**Exercise brief**
A faithful copy of the data is the goal; set it down exactly, without the images.

**The records**

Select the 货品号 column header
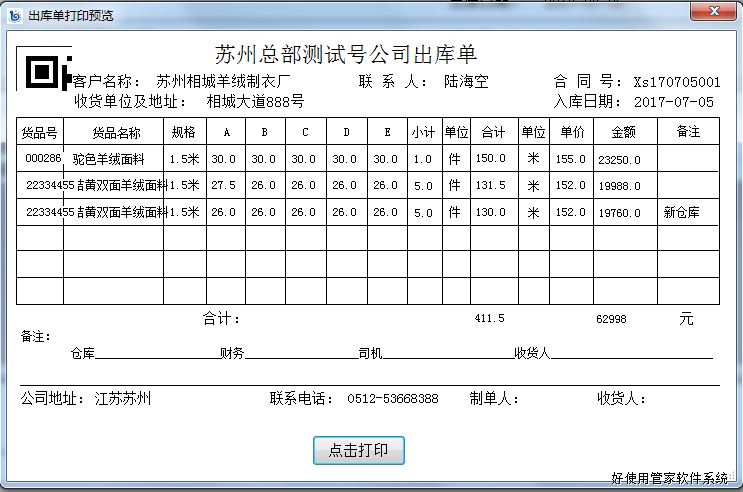The height and width of the screenshot is (492, 743). click(40, 132)
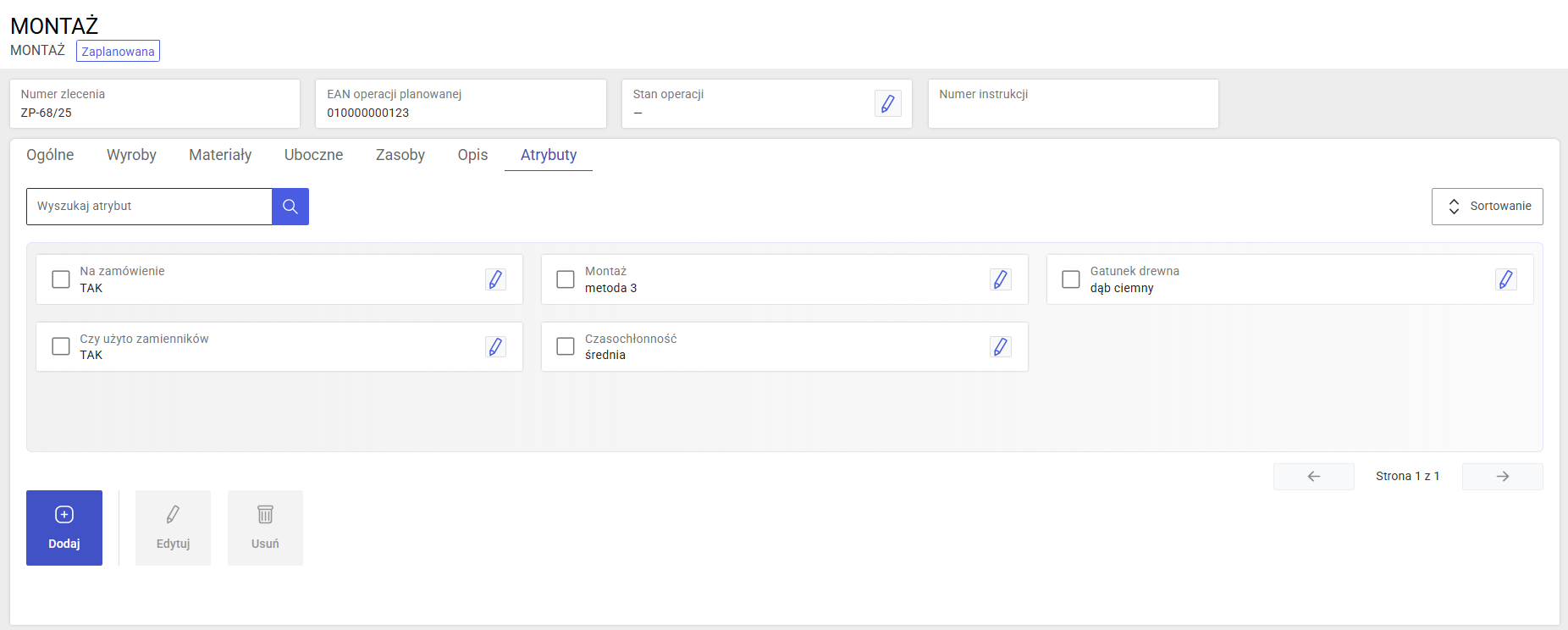Click the pencil icon for Stan operacji
The width and height of the screenshot is (1568, 630).
pos(887,103)
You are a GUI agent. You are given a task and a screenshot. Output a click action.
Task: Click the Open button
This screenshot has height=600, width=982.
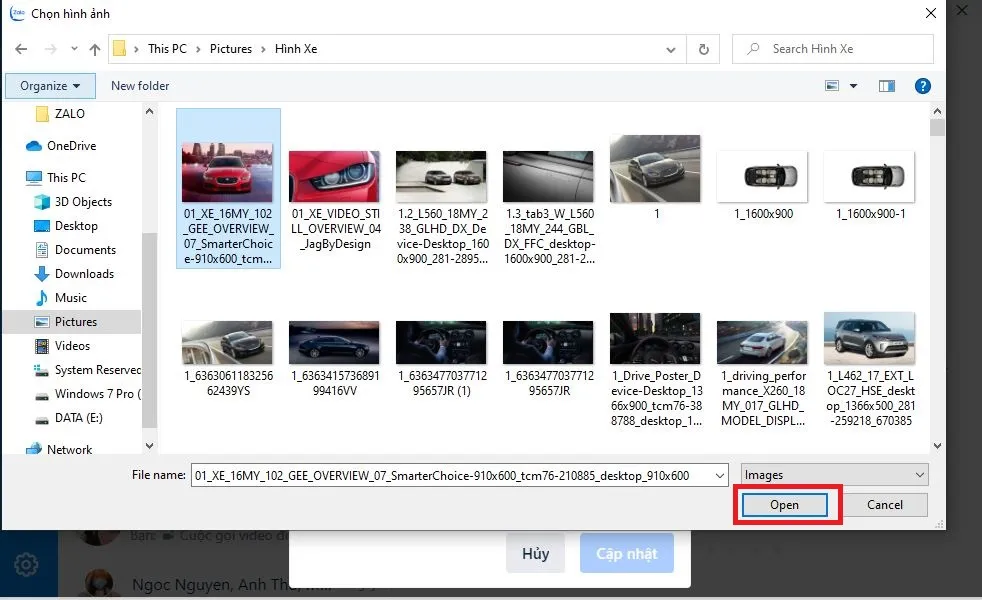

**Problem solution**
Select the 货品号 column header
The height and width of the screenshot is (492, 743). click(40, 132)
Click the pencil icon for Stan operacji
The width and height of the screenshot is (1568, 630).
pos(887,103)
You are a GUI agent. You are given a task and a screenshot. Output a click action.
Task: Click the Open button
This screenshot has height=600, width=982.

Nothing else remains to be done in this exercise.